Curl of Cross Product of Two Vectors

I want to prove the following identity

$$\text{curl } \left(\textbf{F}\times \textbf{G}\right) = \textbf{F}\text{ div}\textbf{ G}- \textbf{G}\text{ div}\textbf{ F}+ \left(\textbf{G}\cdot \nabla \right)\textbf{F}- \left(\textbf{F}\cdot \nabla \right)\textbf{G}$$

But I do not know how! Also, what does $\textbf{F}\cdot \nabla $ mean, isn't it the divergence of $\textbf{F}$!


Solution 1:

You only need two things to prove this. First, the BAC-CAB rule:

$$A \times (B \times C) = B(A \cdot C) - C(A \cdot B)$$

And the product rule. Let $\dot \nabla \times (\dot F \times G)$ mean "differentiate $F$ only; pretend $G$ is constant here". So the product rule would read

$$\nabla \times (F \times G) = \dot \nabla \times (\dot F \times G) + \dot \nabla \times (F \times \dot G)$$

Now, apply the BAC-CAB rule. I'll do this for just one term for brevity:

$$\dot \nabla \times (\dot F \times G) = \dot F (\dot \nabla \cdot G) - G(\dot \nabla \cdot \dot F)$$

Now, here's where the dots become important: since $G$ is not differentiated in this whole equation, $\dot \nabla \cdot G$ is a directional derivative, conventionally written $G \cdot \nabla$. Indeed, we have

$$\dot F(\dot \nabla \cdot G) = (G \cdot \nabla) F$$

On the other hand, the $G(\dot \nabla \cdot \dot F)$ term can just drop the dots to get something that looks like a divergence:

$$G (\dot \nabla \cdot \dot F) = G(\nabla \cdot F)$$

Carry out the same expansion for the $\dot \nabla \times (F \cdot \dot G)$ term, and you're done.

Solution 2:

Here is a simple proof using index notation and BAC-CAB identity.
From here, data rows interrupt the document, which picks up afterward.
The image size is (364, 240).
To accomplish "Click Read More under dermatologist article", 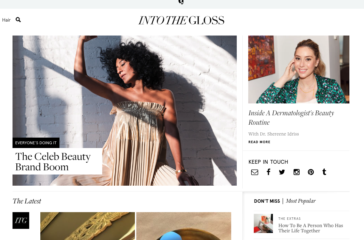I will pyautogui.click(x=259, y=142).
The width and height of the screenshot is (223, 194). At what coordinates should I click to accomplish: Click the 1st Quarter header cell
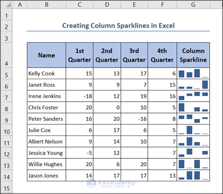[80, 55]
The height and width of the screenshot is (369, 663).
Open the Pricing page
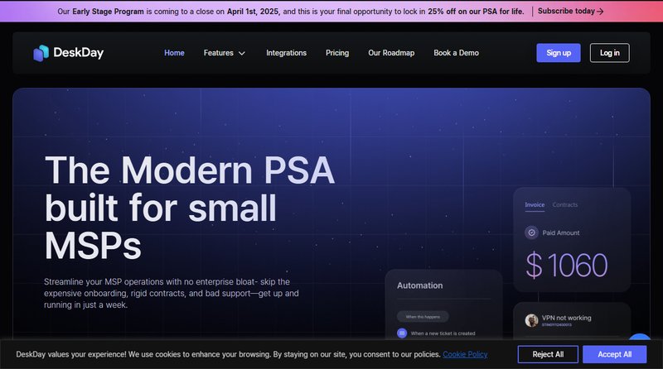pyautogui.click(x=337, y=53)
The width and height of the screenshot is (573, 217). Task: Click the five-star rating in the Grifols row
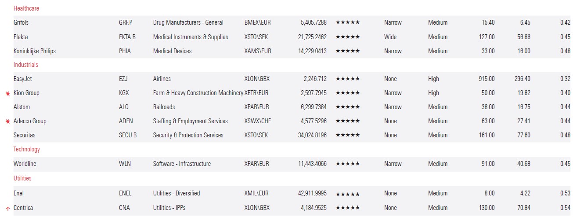pyautogui.click(x=347, y=22)
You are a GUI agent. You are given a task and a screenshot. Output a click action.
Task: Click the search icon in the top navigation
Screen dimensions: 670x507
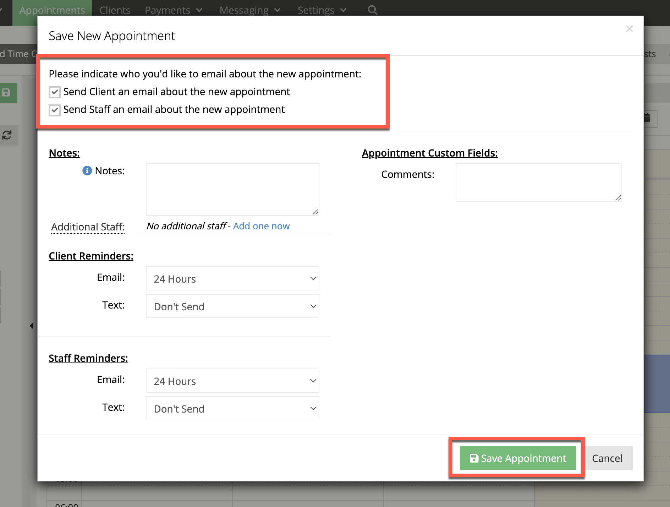point(372,10)
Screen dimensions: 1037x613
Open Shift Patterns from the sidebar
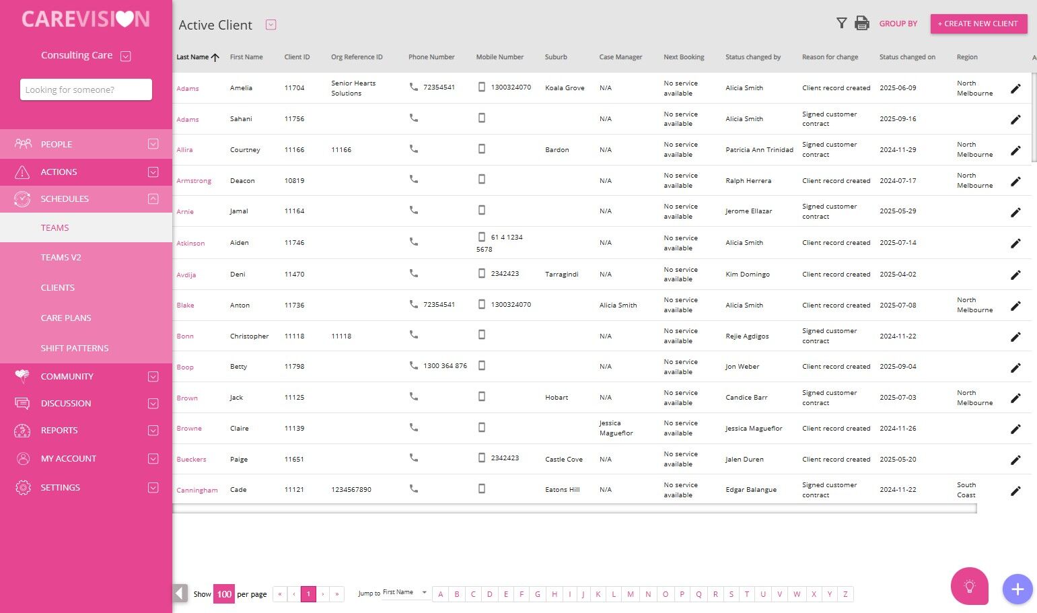74,349
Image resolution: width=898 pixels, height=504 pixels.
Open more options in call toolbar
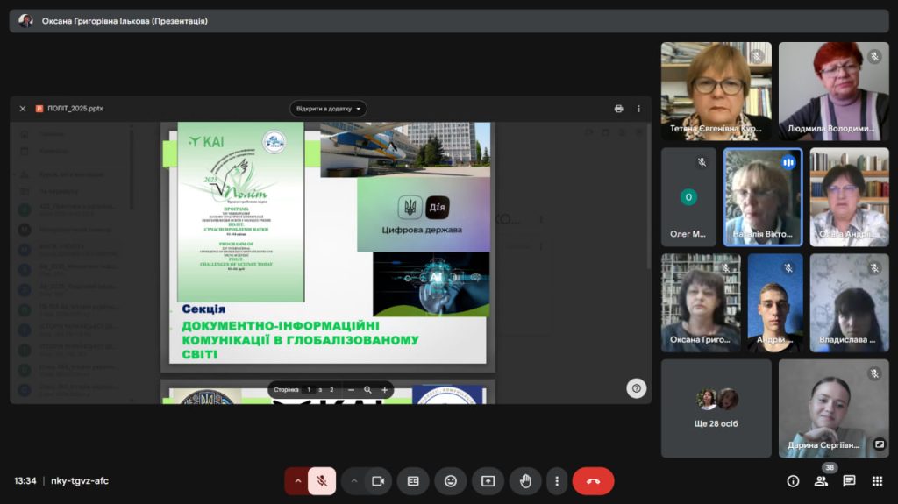557,480
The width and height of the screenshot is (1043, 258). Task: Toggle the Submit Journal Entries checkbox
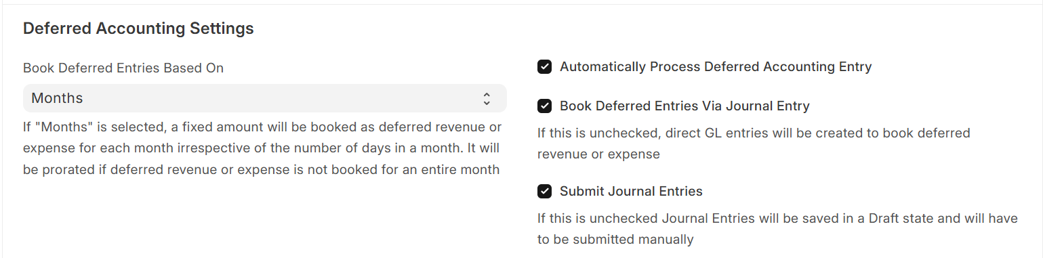coord(544,192)
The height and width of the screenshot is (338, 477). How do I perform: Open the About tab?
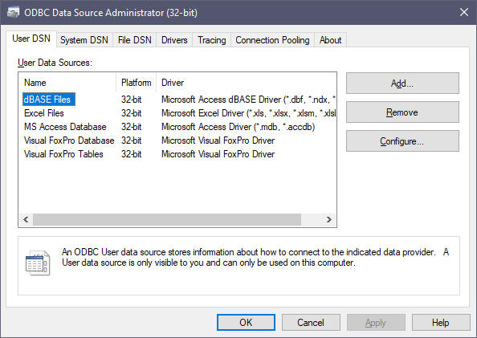330,40
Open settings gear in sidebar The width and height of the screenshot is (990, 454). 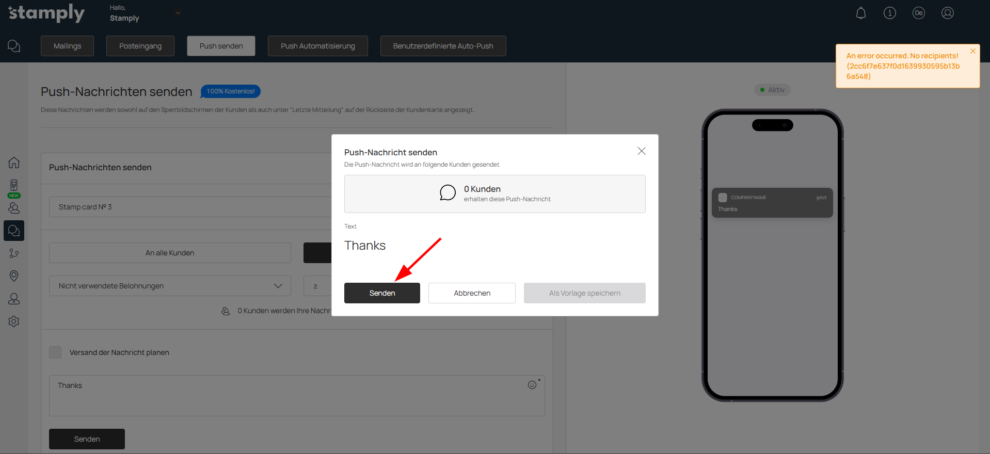click(14, 321)

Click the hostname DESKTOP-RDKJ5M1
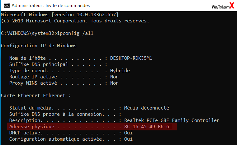coord(131,58)
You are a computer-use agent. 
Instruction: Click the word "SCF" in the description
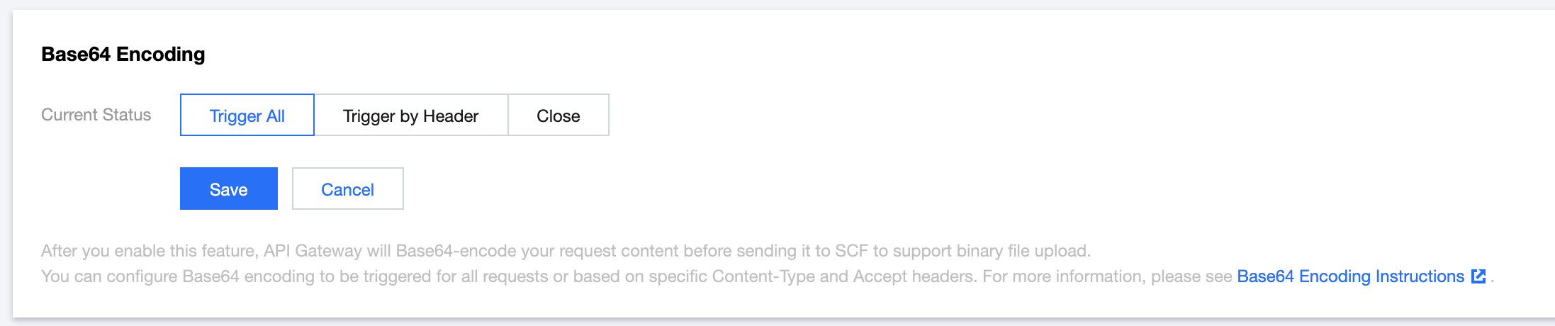[851, 251]
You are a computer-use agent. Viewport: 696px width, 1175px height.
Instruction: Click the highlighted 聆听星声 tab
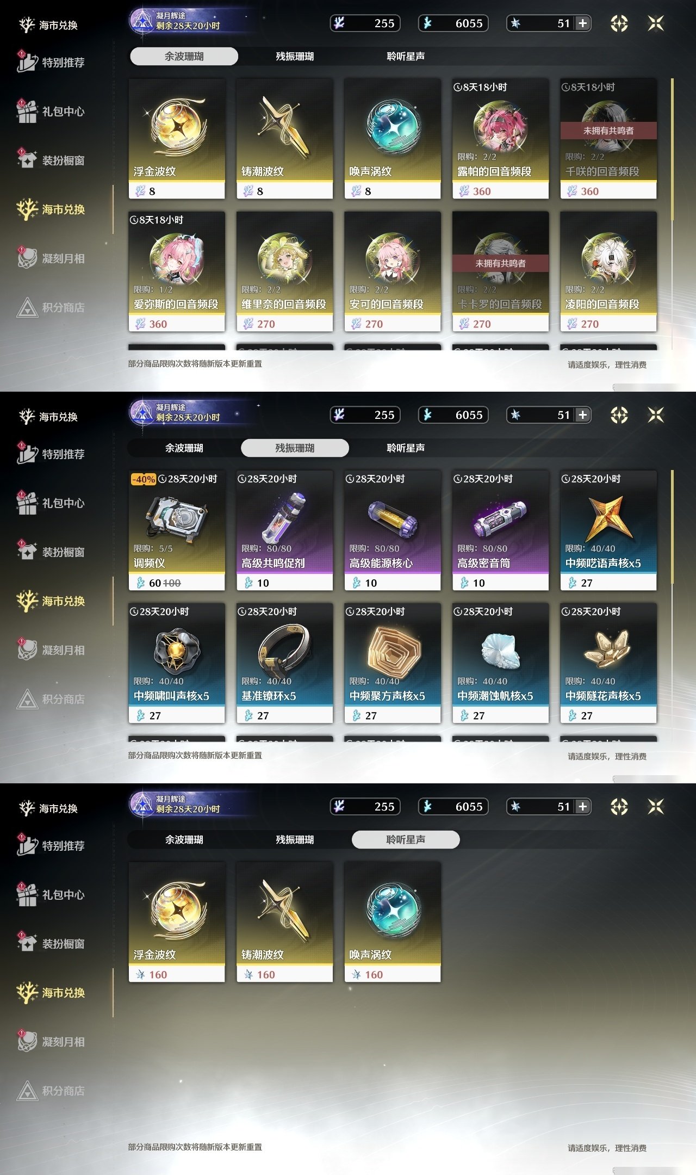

$$\begin{align} \nabla \times \left( {{\bf{A}} \times {\bf{B}}} \right) &= {{\bf{e}}_i} \times {\partial _i}\left( {{A_j}{{\bf{e}}_j} \times {B_k}{{\bf{e}}_k}} \right)\\ &= {\partial _i}\left( {{A_j}{B_k}} \right){{\bf{e}}_i} \times \left( {{{\bf{e}}_j} \times {{\bf{e}}_k}} \right)\\ &= \left( {{\partial _i}{A_j}{B_k} + {A_j}{\partial _i}{B_k}} \right)\left( {\left( {{{\bf{e}}_i} \cdot {{\bf{e}}_k}} \right){{\bf{e}}_j} - \left( {{{\bf{e}}_i} \cdot {{\bf{e}}_j}} \right){{\bf{e}}_k}} \right)\\ &= \left( {{\partial _i}{A_j}{B_k} + {A_j}{\partial _i}{B_k}} \right)\left( {{\delta _{ik}}{{\bf{e}}_j} - {\delta _{ij}}{{\bf{e}}_k}} \right)\\ &= {\partial _i}{A_j}{B_i}{{\bf{e}}_j} - {\partial _i}{A_i}{B_k}{{\bf{e}}_k} + {A_j}{\partial _i}{B_i}{{\bf{e}}_j} - {A_i}{\partial _i}{B_k}{{\bf{e}}_k}\\ &= {\bf{B}} \cdot \nabla {\bf{A}} - \left( {\nabla \cdot {\bf{A}}} \right){\bf{B}} + \left( {\nabla \cdot {\bf{B}}} \right){\bf{A}} - {\bf{A}} \cdot \nabla {\bf{B}} \end{align}$$

Solution 3:

The divergence is $\nabla\cdot\mathbf{F}$ whereas $(\mathbf{F}\cdot\nabla)$ is another way of writing the directional derivative operator. In component notation we have

$$(\mathbf{F}\cdot\nabla) = \sum_{\alpha=1}^dF_\alpha\frac{\partial}{\partial x_\alpha}$$

which when applied to each component ($\beta$) of $\mathbf{G}$ gives

$$\left((\mathbf{F}\cdot\nabla)\mathbf G\right)_\beta = \sum_{\alpha=1}^dF_\alpha\frac{\partial G_\beta}{\partial x_\alpha} $$

which is the same as if we consider $\mathbf{F}\cdot(\nabla\otimes\mathbf{G})$ where $\nabla\otimes\mathbf{G}$ is

$$\left(\nabla\otimes\mathbf{G}\right)_{\alpha \beta}= \frac{\partial G_\beta}{\partial x_\alpha}$$